For November 29th, three brief notes of historical significance….

November 29, 1966: According to baseball-reference.com’s bullpen section, on this date a Chicago circuit court jury awarded pitcher Jim Brewer $100,000 in damages as a result of an on field fight with former Reds second baseman Billy Martin back in 1960.

I have seen various reports of the damage award, even from the same website. Another section of baseball-reference.com’s bullpen section says that Brewer was awarded $10,000 in damages sometime in 1969. Another report I’ve read says that Billy Martin paid between $10,000 and $25,000 around 1966. Martin has a couple of infamous quotes attached to the situation: “How do they want it? Cash or check?” and “How can they ever collect it? I haven’t got that kind of money.”

The National League did fine him $500 and suspended him for five days over the incident. Brewer was a 20-year-old rookie, Martin was near the end of his playing career. Brewer brushed him back with a pitch and Martin swung at the next pitch with the bat flying from his hands toward Brewer. They met near the bat and the brawl was on. Martin threw a punch that fractured the orbit bone around Brewer’s eye.

November 29, 1971: The best and most important positive trade in Reds history is made when the Reds trade 1b Lee May, 2b Tommy Helms, and utility player Jimmy Stewart to the Houston Astros for 2b Joe Morgan, P Jack Billingham, CF Cesar Geronimo, 3b-SS Denis Menke, and OF-PH Ed Armbrister.

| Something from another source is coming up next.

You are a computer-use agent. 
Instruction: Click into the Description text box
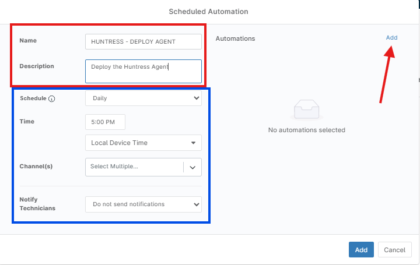(x=144, y=71)
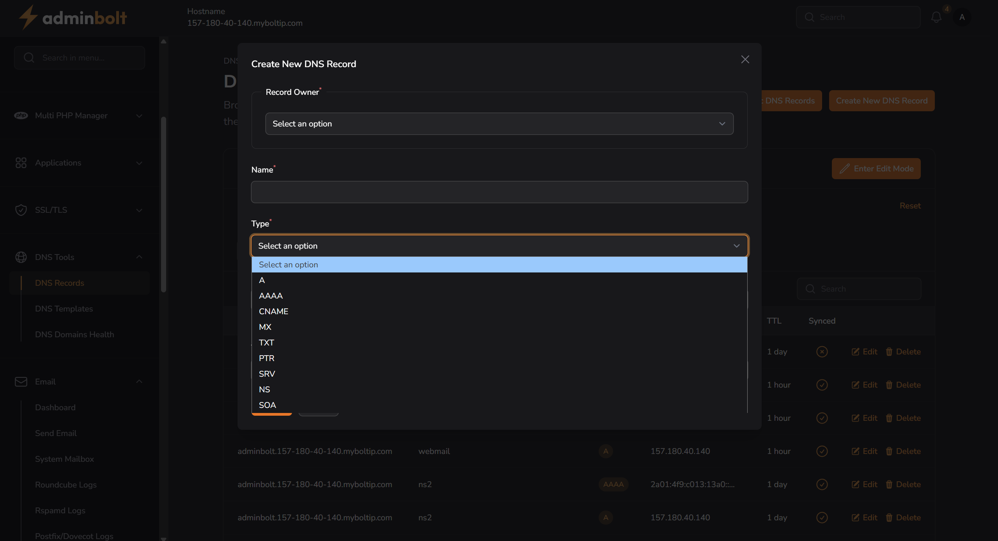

The trade started off essentially being May for Morgan. May had been the Reds’ best performer in 1971 with a WAR rating of 5.2. and Morgan had been the Astros’ best position player in 1971, also with a WAR rating of 5.2. The other players were added as needs were discussed and Reds General Manager Bob Howsam was said to have told an associate that the Reds had just given the 1972 National League West pennant to the Astros, Howsam having felt it would take a couple of years for his trade to provide benefit. At the end of May, Howsam seemed to be prophetic as the Astros were in first place up until the end of May and the Red falling to as low as 8-13 on May 10th. However, a Reds four-game sweep of the Astros helped spark the Reds into moving into first place on June 9th.

You can read a lot more about this trade at this link and you can read about the weekend the Reds “won the trade” at this link. The key component to this deal was that Morgan may have become the best player in baseball over the next five seasons (1972-76).

November 29, 2002: This next entry is also from the baseball-reference.com bullpen site. I’m not certain of their sources, but these deal possibilities were tossed around the Internet during this time:

The Reds and Padres reach an agreement to trade Ken Griffey, Jr. for Phil Nevin, but Nevin, with a no-trade clause in his contract, nixes the deal. He says he would only agree to a trade to a West Coast team that trains in Arizona. Griffey tore a tendon in his knee during the first week, setting up another season limited by leg injuries. He also pulled a hamstring and strained hip muscles, limiting him to 70 games, a .264 average, eight homers and 23 RBIs. In a week, the White Sox will turn down an offer of Griffey for Magglio Ordonez.